One day, the Cole brothers, renowned assassins, join their ranks. The captain goes on an expedition with them without Belle. When her husband has not yet returned, Belle is visited by her brother, who warns her of the actions of these expeditions, which rob and kill at the instigation of the new recruits, who mercilessly slaughter him without his sister noticing. In her grief she learns from her husband that he has done this kind of thing, and when she offers to take him to Texas he refuses, wanting to carry out one last mission to kidnap a governor. Seeing their differences, she gives him back his ring and flees. She intends to turn herself in and, to protect him, denounce him to the northerners, but she learns from her nurse that this is a trap for the captain. Belle runs to warn him, telling her nurse that she will always love him despite what he has done, but is shot in her tracks by the horse thief who wants the reward. The captain turns back, believing that it was Blue Duck who fired the shot to warn him. In front of the assassin, he denies that the body is that of his wife so that the thief doesn't get the money, and the Major lets him do it, saddened by the death of the woman he has always loved. The captain places her ring on her finger before hearing slaves say that she is a legend and that she is not dead, like a fox.

==Background==

The film was produced by 20th Century Fox in response to the success of MGM's Gone with the Wind (1939). Styled as a romanticized Technicolor biopic, it portrayed the life of Old West outlaw queen Belle Starr, born Myra Maybelle Shirley on February 5, 1848, near Medoc, Missouri. While Starr's exploits with outlaws such as the Younger Brothers and Jesse James are legendary, little in the film corresponds to historical accounts. Starr's criminal activities reportedly began after her marriage to Sam Starr, a Cherokee, in 1880, and her death in 1889 remains shrouded in mystery.

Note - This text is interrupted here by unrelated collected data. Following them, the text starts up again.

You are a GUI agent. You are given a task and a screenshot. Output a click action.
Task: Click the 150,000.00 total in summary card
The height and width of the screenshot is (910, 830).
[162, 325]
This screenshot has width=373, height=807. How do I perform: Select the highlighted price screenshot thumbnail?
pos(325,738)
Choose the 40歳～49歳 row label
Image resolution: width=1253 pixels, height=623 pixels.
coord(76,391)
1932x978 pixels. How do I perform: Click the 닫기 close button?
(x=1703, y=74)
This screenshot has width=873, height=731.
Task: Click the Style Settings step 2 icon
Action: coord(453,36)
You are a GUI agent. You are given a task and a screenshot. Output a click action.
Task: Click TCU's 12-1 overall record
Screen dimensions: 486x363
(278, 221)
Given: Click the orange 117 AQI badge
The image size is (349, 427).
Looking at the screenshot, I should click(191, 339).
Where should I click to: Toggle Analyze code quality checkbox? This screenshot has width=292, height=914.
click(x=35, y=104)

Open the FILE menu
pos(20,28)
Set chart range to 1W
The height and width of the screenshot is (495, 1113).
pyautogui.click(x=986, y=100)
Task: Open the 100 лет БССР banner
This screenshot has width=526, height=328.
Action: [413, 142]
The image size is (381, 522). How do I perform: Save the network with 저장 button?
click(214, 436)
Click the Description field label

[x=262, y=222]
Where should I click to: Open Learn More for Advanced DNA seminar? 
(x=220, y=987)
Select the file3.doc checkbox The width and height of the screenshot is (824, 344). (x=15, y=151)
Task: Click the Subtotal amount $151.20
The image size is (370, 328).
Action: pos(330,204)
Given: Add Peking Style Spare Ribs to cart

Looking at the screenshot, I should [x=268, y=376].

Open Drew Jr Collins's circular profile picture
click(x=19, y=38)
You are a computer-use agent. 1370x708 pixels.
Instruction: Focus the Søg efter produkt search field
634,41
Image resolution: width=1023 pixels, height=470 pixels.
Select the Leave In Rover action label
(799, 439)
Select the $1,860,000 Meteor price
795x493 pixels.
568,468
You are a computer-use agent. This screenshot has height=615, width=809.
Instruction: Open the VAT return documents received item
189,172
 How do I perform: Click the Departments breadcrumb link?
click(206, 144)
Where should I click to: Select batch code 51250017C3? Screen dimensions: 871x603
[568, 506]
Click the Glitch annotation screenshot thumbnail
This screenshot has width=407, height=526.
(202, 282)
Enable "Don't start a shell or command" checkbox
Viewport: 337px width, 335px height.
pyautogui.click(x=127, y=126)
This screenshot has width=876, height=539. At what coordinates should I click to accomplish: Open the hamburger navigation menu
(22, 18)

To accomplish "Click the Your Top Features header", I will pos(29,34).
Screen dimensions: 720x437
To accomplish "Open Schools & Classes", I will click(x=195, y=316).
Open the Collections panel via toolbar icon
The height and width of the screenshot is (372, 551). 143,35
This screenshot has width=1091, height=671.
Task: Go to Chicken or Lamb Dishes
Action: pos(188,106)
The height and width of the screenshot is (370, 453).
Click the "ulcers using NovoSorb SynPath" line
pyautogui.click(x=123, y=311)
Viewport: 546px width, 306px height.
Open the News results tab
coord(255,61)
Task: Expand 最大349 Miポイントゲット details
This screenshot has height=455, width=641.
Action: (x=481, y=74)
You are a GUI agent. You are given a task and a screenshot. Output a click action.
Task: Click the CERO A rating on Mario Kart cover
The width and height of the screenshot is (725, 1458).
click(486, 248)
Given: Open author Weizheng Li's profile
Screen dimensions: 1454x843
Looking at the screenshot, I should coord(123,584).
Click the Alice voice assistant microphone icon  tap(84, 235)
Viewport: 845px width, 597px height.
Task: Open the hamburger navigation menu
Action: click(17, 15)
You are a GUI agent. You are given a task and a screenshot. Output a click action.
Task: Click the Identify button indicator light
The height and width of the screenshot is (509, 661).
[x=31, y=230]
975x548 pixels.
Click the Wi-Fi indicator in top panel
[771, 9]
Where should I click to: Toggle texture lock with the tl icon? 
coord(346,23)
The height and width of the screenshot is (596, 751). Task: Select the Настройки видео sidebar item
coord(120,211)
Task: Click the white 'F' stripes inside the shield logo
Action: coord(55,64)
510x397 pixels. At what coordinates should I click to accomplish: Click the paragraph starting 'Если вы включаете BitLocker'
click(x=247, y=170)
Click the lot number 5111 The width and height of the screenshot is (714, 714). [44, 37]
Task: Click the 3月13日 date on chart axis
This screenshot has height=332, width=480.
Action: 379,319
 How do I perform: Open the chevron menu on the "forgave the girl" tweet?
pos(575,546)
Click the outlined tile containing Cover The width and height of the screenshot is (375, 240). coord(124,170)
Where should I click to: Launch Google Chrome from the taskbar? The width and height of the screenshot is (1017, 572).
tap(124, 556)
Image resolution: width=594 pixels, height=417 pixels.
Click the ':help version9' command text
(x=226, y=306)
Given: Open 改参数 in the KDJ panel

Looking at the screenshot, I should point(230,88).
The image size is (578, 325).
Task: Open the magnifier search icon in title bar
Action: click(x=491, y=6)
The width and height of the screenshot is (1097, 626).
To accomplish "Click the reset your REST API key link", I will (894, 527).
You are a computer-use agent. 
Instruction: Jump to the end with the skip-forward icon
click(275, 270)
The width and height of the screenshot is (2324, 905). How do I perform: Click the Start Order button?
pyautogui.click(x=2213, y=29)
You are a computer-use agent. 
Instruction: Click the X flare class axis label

The project was inspired by an article titled "Belle Starr, the Gadfly of the South," written by Cameron Rogers and first published in Pictorial Review in February 1927, later included in Rogers's book Gallant Ladies. 20th Century Fox acquired the story rights and employed screenwriters Harvey F. Thew, John L. Balderston, and Sonya Levien for treatments or outlines, although their contributions to the final script are unclear. The completed film credits Rogers and Niven Busch with the story. Studio records indicate disputes over screen credit were mediated by the Screen Writers Guild.

Initially, Roy Del Ruth and Alice Faye were set to direct and star, respectively, but both were reassigned to other projects. Actress Gene Tierney was ultimately cast in the title role after extensive auditions involving other stars such as Barbara Stanwyck, Joan Crawford, and Paulette Goddard. During production, Tierney suffered from angioedema, which delayed filming, forcing the studio to shoot around her absence. Costar Randolph Scott waived payment for idle days, helping to keep the production on track.

The film was shot on location in Missouri and Southern California, including Joplin, the Santa Susana Mountains, and the Iverson Ranch. It marked the first billing of actor Shepperd Strudwick as "John Shepperd", a change made by studio executives for marketing purposes. Publicity for the film included cross-promotional trailers with other Fox productions, though one featuring Tierney was ultimately not produced.

Legal disputes arose during production, including threats of litigation from Belle Starr's granddaughter, Flossie E. Hutton, over the depiction of her grandmother's life. The studio's actions regarding these claims are not documented. The film's title card described Starr as "The Bandit Queen", further emphasizing the romanticized approach taken by the filmmakers.

==Reception==
Denis Saurat, reviewing for The Guardian, commended Belle Starr for its dignified blend of Western and historical romance but noted it lacks the genre's usual vitality. He praised the Technicolor, music, Randolph Scott's performance, and Gene Tierney's spirited portrayal, lamenting her earlier underappreciation.